Other Mental Health Medications No Safer Than Atypical Antipsychotics In Nursing Home Residents
Conventional antipsychotics, antidepressants and benzodiazepines often administered to nursing home residents are no safer than atypical antipsychotics and may carry increased risks, according to an article in CMAJ (Canadian Medical Association Journal) (pre-embargo link only) http://www.cmaj.ca/embargo/cmaj101406.pdf.
Psychotropic medications are often used to manage behavioral symptoms in seniors, particularly people with dementing illnesses, with up to two-thirds of dementia patients in nursing homes prescribed these medications. However, the effectiveness of these drugs in this indication is unclear and important safety concerns exist, especially related to antipsychotics.
Psychotropic or psychoactive medications act upon the central nervous system and are prescribed for the management of mental and emotional disorders. They include, amongst others, first and second generation antipsychotics (also known as conventional and atypical antipsychotics), antidepressants, benzodiazepines and other sedatives. Despite their widespread use, none of these treatments has been approved by the FDA or Health Canada for the management of behavioral symptoms associated with dementia.
A team of researchers from Brigham and Women’s Hospital in Boston, Massachusetts, undertook the study to evaluate the comparative safety of various psychotropic medication classes, focusing on patients in nursing homes because of the extensive use of these drugs in this setting and the complexity of these patients’ illnesses. The study cohort included all BC residents admitted to a nursing home between Jan. 1, 1996 and March 31, 2006 and who received a psychotropic drug within 90 days of admission.

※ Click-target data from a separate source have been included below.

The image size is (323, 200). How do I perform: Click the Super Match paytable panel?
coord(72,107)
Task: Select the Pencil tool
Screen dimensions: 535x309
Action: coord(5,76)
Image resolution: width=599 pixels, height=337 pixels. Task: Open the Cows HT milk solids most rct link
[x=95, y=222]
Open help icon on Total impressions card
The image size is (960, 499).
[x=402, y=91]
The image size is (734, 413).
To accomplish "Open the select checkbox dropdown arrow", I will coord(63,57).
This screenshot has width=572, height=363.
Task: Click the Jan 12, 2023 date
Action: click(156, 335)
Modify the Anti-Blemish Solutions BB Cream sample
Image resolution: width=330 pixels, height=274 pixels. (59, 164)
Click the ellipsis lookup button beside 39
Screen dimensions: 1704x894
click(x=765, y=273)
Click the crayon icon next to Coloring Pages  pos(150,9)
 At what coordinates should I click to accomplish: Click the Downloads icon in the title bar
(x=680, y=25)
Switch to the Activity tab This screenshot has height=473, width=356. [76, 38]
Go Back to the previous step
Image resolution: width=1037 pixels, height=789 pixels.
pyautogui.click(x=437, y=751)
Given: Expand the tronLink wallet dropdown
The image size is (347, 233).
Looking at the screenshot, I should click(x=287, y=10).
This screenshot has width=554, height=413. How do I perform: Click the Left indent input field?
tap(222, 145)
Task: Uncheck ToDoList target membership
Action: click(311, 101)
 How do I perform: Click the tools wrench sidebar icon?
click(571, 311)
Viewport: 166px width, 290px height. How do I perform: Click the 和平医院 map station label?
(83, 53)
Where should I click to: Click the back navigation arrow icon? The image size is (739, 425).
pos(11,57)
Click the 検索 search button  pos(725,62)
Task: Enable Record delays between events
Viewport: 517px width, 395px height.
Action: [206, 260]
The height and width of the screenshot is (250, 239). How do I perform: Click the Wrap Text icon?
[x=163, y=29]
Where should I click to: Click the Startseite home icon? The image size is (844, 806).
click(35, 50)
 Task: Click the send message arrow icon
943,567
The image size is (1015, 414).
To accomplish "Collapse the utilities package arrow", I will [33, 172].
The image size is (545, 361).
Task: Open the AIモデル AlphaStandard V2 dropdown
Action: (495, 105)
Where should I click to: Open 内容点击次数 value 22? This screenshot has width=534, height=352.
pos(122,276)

Of the 10 900 patients in the study, 1942 received an atypical antipsychotic, 1902 a conventional antipsychotic, 2169 an antidepressant and 4887 a benzodiazepine. Rigorous methodological approaches were applied to ensure this non-randomized study was not affected by the selective prescribing that tends to occur in routine care.
“In 10 900 older adults newly admitted to nursing homes in BC who began taking psychotropic medications, we observed risks of death that were higher among those who initiated conventional antipsychotics, antidepressants and benzodiazepines. We also observed risks of femur fracture that were higher with conventional antipsychotics, antidepressants and benzodiazepines used for anxiety, all compared with atypical antipsychotics. No clinically meaningful differences were observed for risk of pneumonia or heart failure, except possibly a lower risk of pneumonia and a higher risk of heart failure with benzodiazepines,” state the authors.
They conclude that a large randomized trial is required to confirm their findings but that clinicians should weigh the increased risks against potential benefits when considering prescribing these medications for their patients in nursing homes.